At the outset of the pandemic, Amazon hiked hourly pay for workers confronting the coronavirus crisis by $2 an hour and doubled overtime pay. The company extended the pay increases twice, through April and May, before ending it in June.

Amazon in June said it would pay $500 million in bonuses to frontline workers and delivery partners.

Conditions for Amazon warehouse workers have been the subject of scrutiny and criticism from employee activists and politicians. Amazon has implemented safety measures in warehouses and fulfillment centers to help manage COVID-19 cases. The company said earlier this month that more than 19,000 workers had tested positive or been presumed positive for COVID-19, which it described as lower than the rate of positive cases in the general population.

The company now says it is conducting thousands of tests a day and will grow to 50,000 tests a day across 650 sites by November.

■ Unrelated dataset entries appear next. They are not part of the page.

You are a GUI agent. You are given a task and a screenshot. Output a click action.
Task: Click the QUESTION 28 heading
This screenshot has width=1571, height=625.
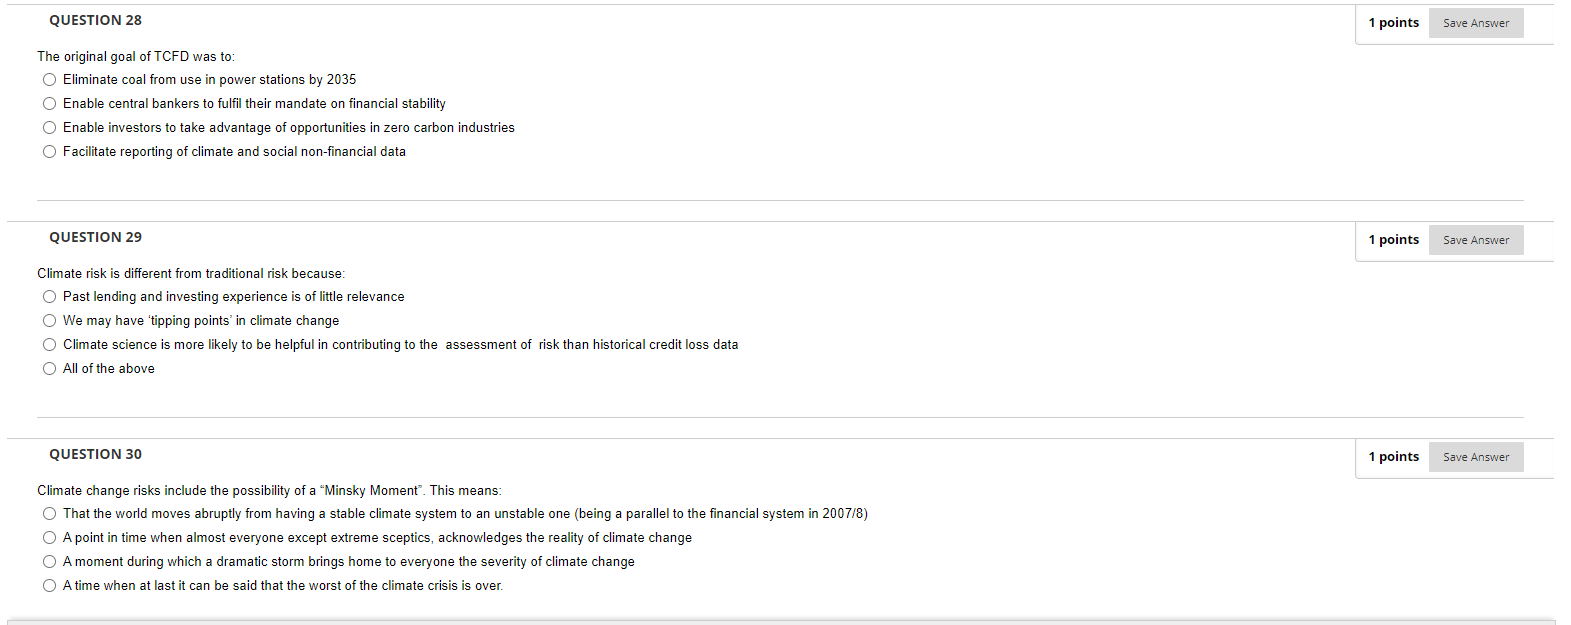coord(96,20)
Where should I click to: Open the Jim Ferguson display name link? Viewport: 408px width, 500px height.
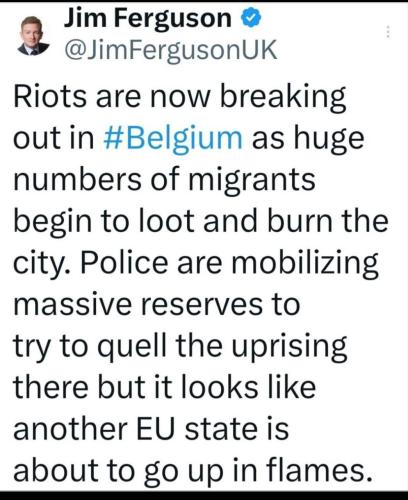pos(148,18)
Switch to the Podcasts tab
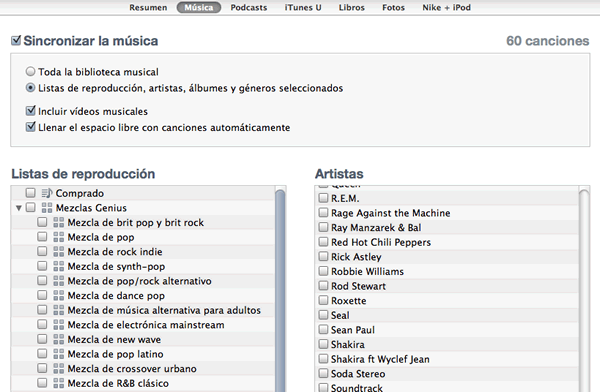This screenshot has width=600, height=392. click(x=249, y=8)
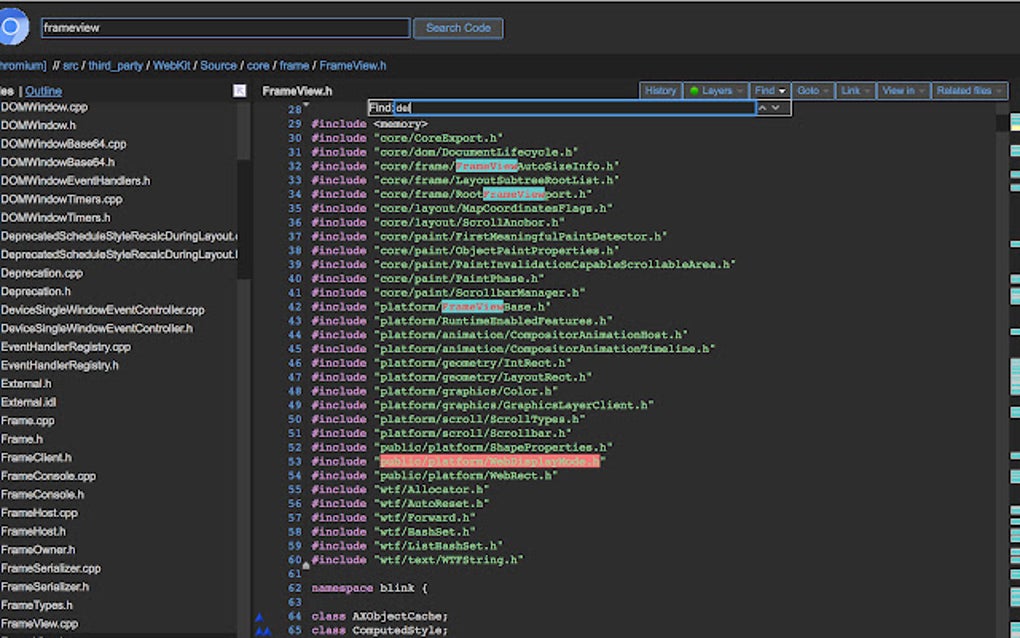Viewport: 1020px width, 638px height.
Task: Click the Code Search logo in the top corner
Action: pyautogui.click(x=12, y=27)
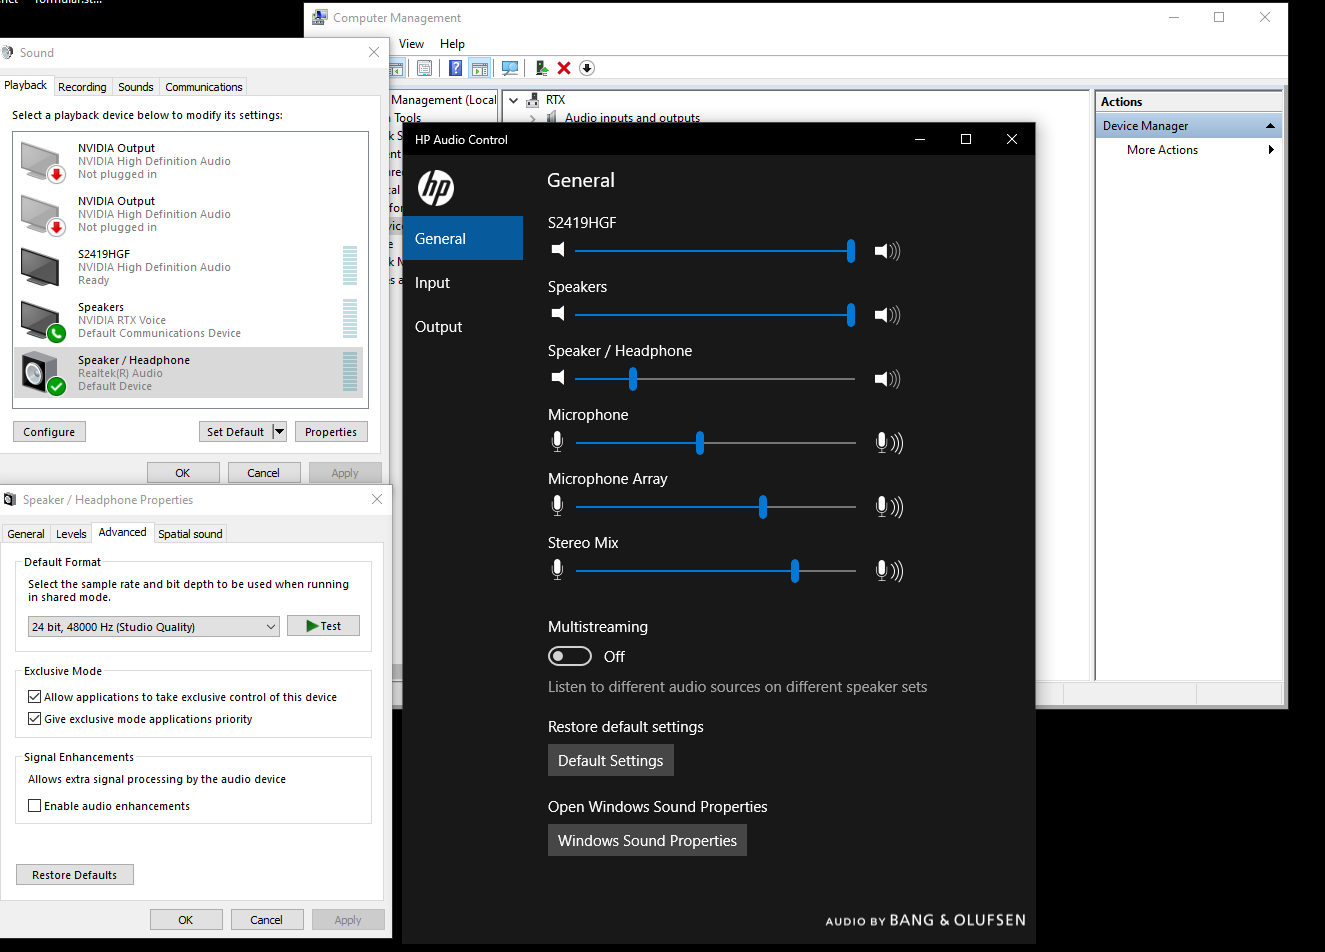Click max volume icon for Speakers row
Image resolution: width=1325 pixels, height=952 pixels.
pyautogui.click(x=887, y=315)
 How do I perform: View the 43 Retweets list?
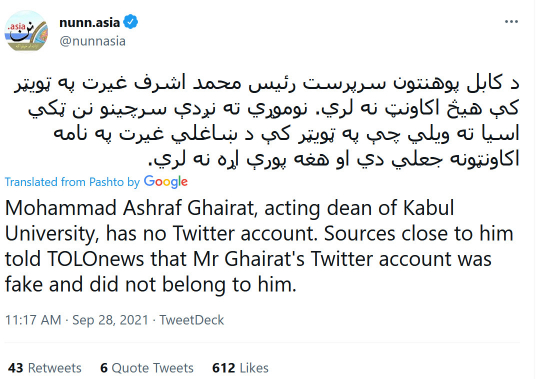45,368
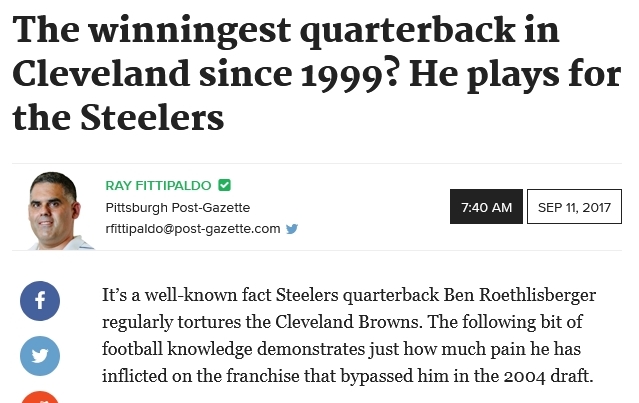Click the opening words It's a well-known fact

(186, 295)
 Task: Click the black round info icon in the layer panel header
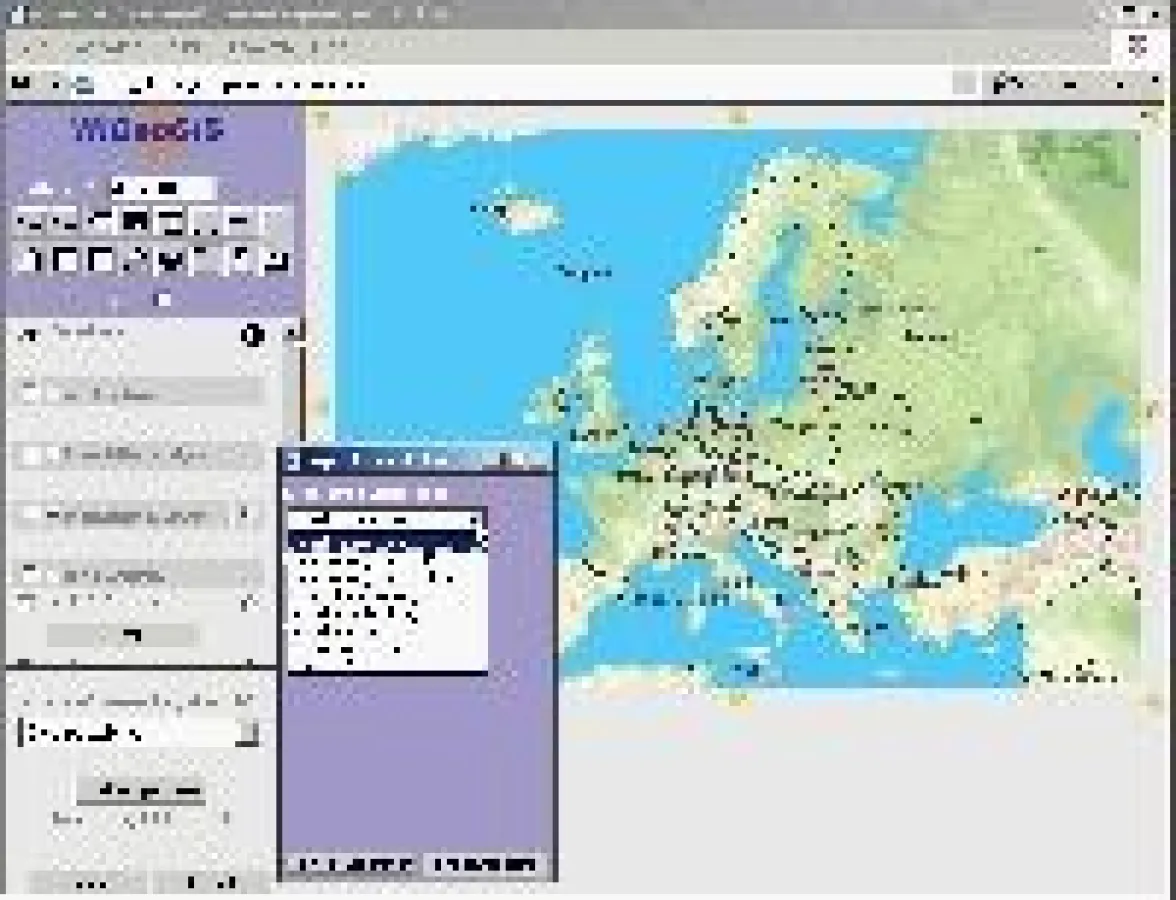(x=252, y=336)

Amazon posted record revenue and profit for the third quarter, despite spending billions on COVID-19-related initiatives and hiring. The company reported $96.1 billion in revenue, up 37% from the year-ago quarter, and earnings per share of $12.37, up from $4.23 last year.

Amazon incurred another $2.5 billion in costs related to COVID-19 initiatives in the third quarter — $500 million more than expected — after incurring a $4 billion cost in the second quarter. The company said today it will incur another $4 billion cost in the fourth quarter. That cost includes expenditures to help keep employees safe; additional pay for workers; and for additional delivery capacity.

The company’s stock is up 90% since March and was trading at around $3,230 on Thursday before the market closed. Amazon’s market capitalization has risen to $1.6 trillion, right alongside Microsoft, which also beat earnings expectations this week. They trail Apple ($2 trillion) for the title of most valuable publicly-traded U.S. company.